Activity:
Below are the entries. Print only the lines starting at the one with "Viewport: 860px width, 570px" and ending at the one with "You are a GUI", exactly, with no pictures.

Data provided:
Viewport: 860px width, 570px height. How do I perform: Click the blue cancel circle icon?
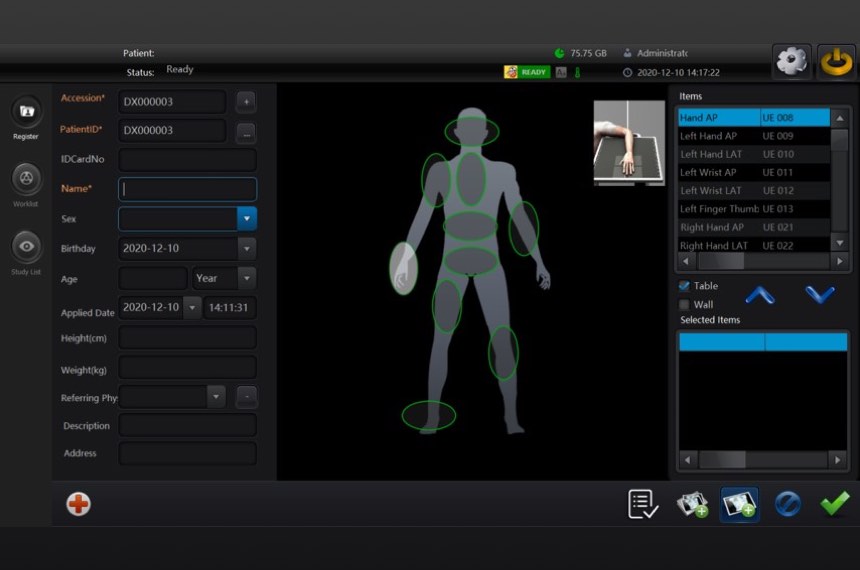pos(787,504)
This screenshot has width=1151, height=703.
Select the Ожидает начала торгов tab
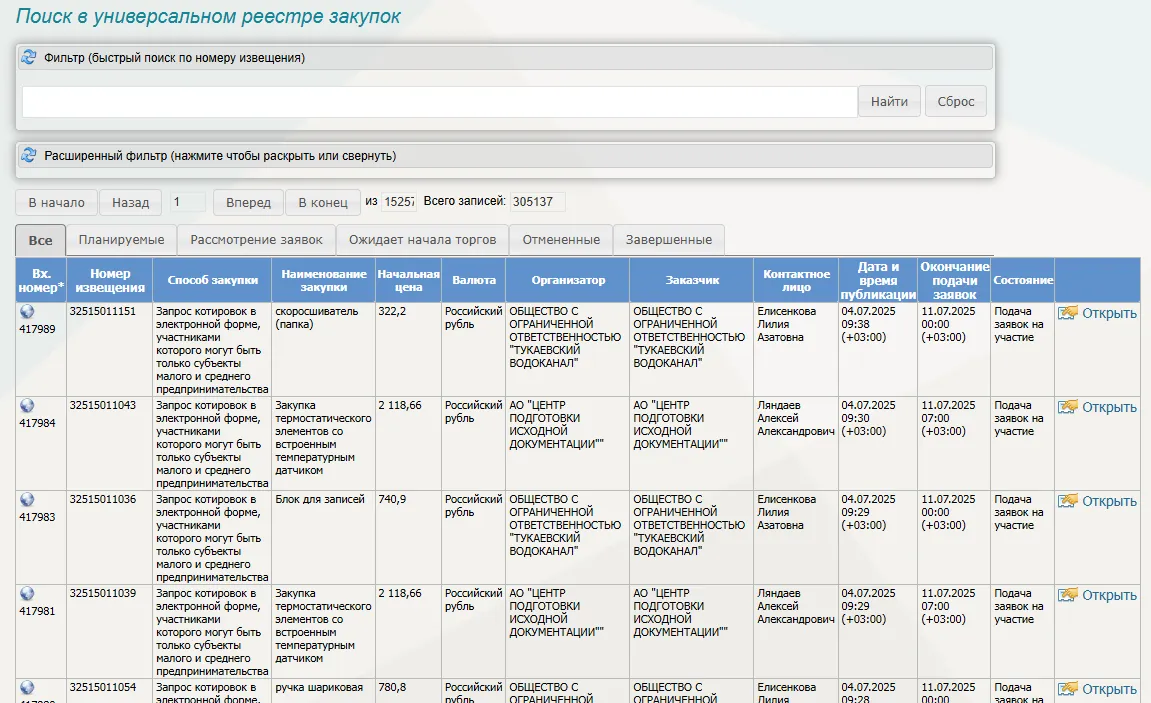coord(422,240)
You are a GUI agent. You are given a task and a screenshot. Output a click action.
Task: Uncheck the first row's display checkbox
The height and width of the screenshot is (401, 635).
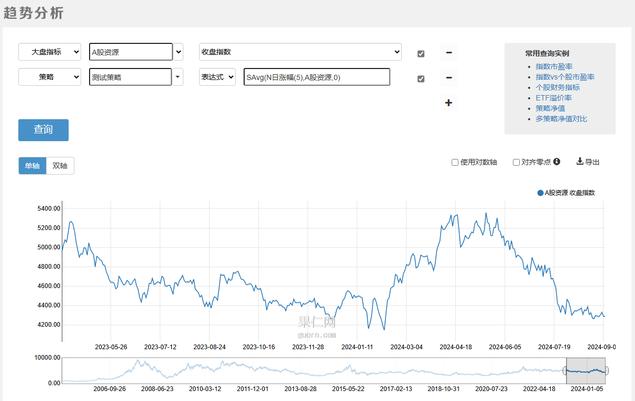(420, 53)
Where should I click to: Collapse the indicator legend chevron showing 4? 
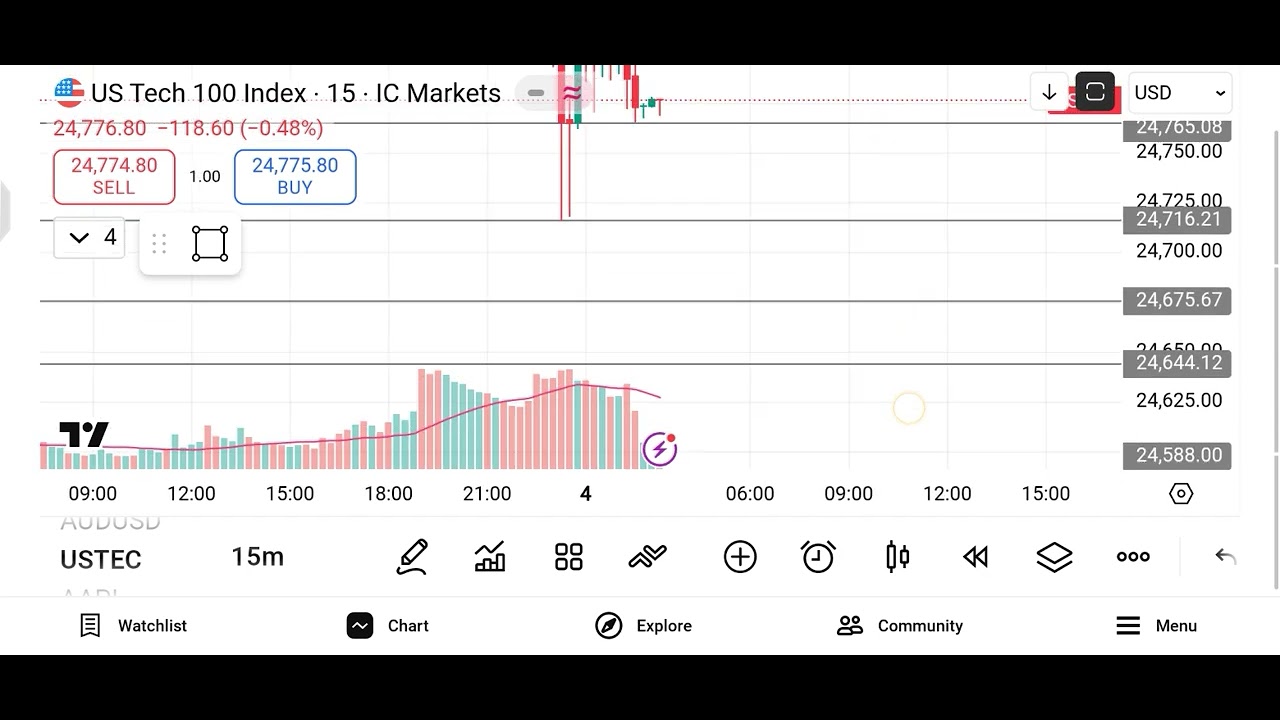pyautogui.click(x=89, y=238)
==
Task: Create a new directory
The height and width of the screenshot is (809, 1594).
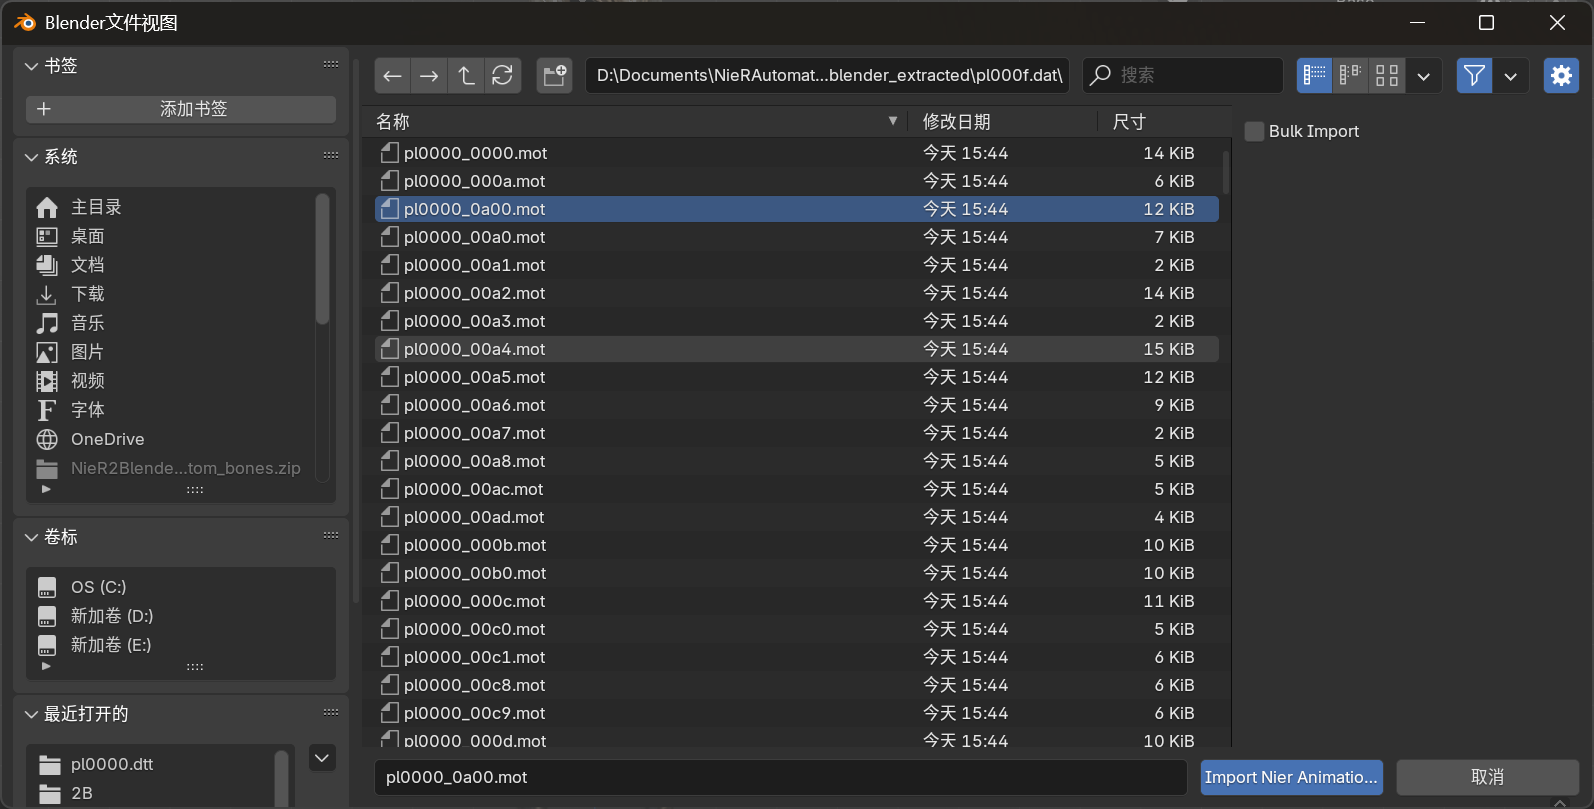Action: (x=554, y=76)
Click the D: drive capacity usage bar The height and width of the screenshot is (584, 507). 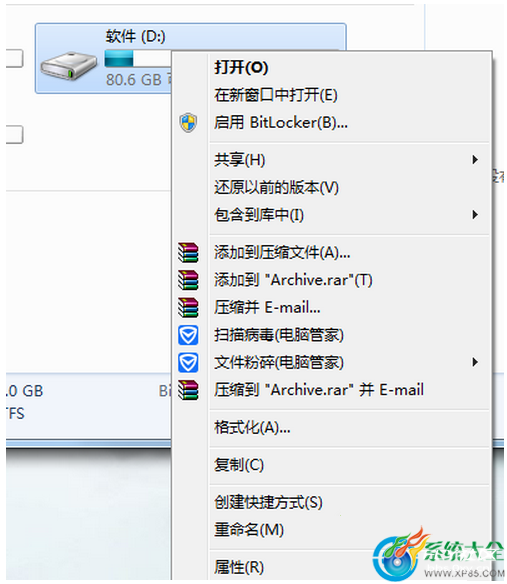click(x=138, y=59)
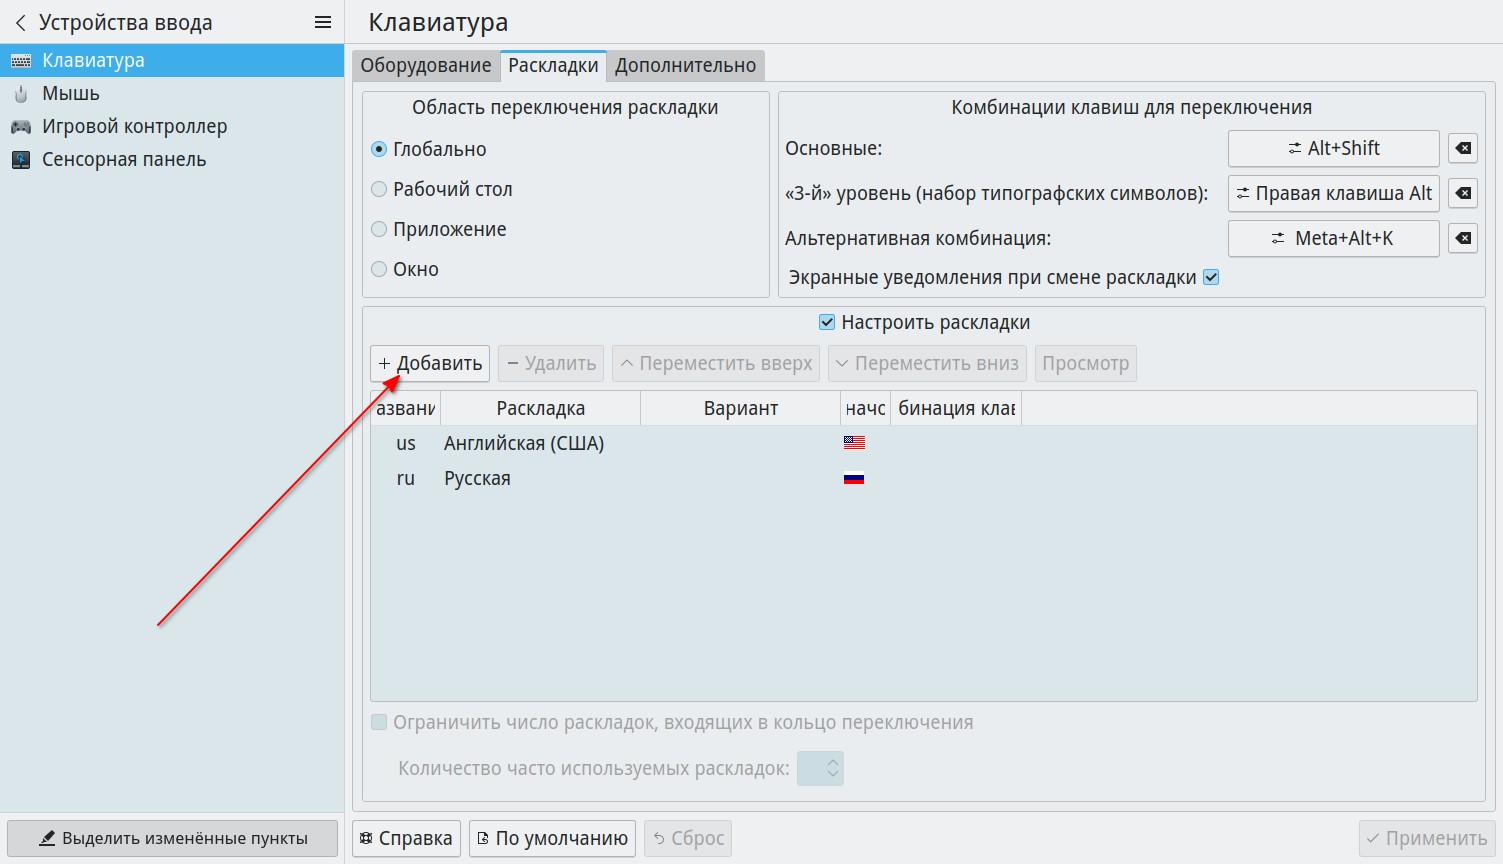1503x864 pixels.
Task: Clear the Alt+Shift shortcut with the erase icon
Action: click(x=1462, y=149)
--
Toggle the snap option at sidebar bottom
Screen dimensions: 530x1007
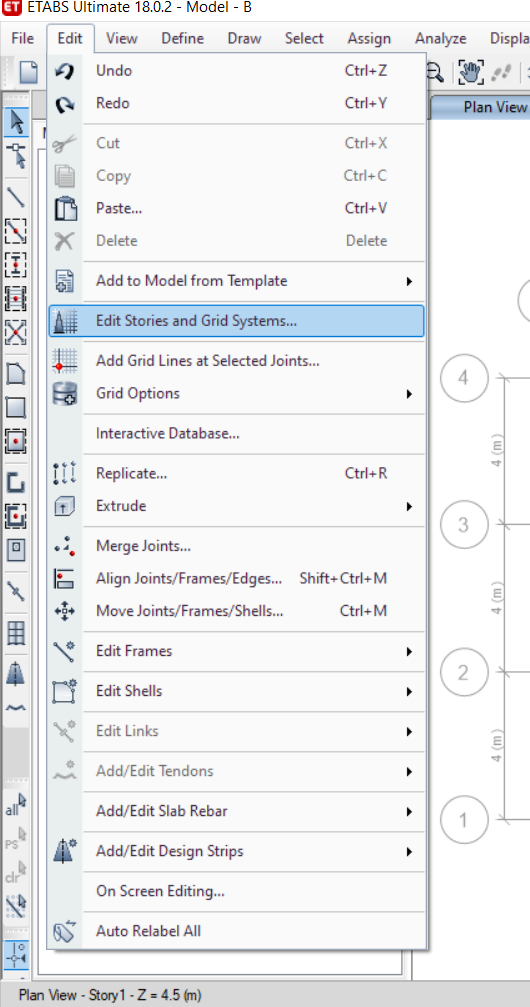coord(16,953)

Answer for this exercise:
Viewport: 860px width, 570px height. How do I perform: Click the blue cancel circle icon?
pos(787,504)
This screenshot has width=1151, height=703.
Select the Ожидает начала торгов tab
coord(422,240)
You are a GUI agent. You are given a task and a screenshot. Output a click action.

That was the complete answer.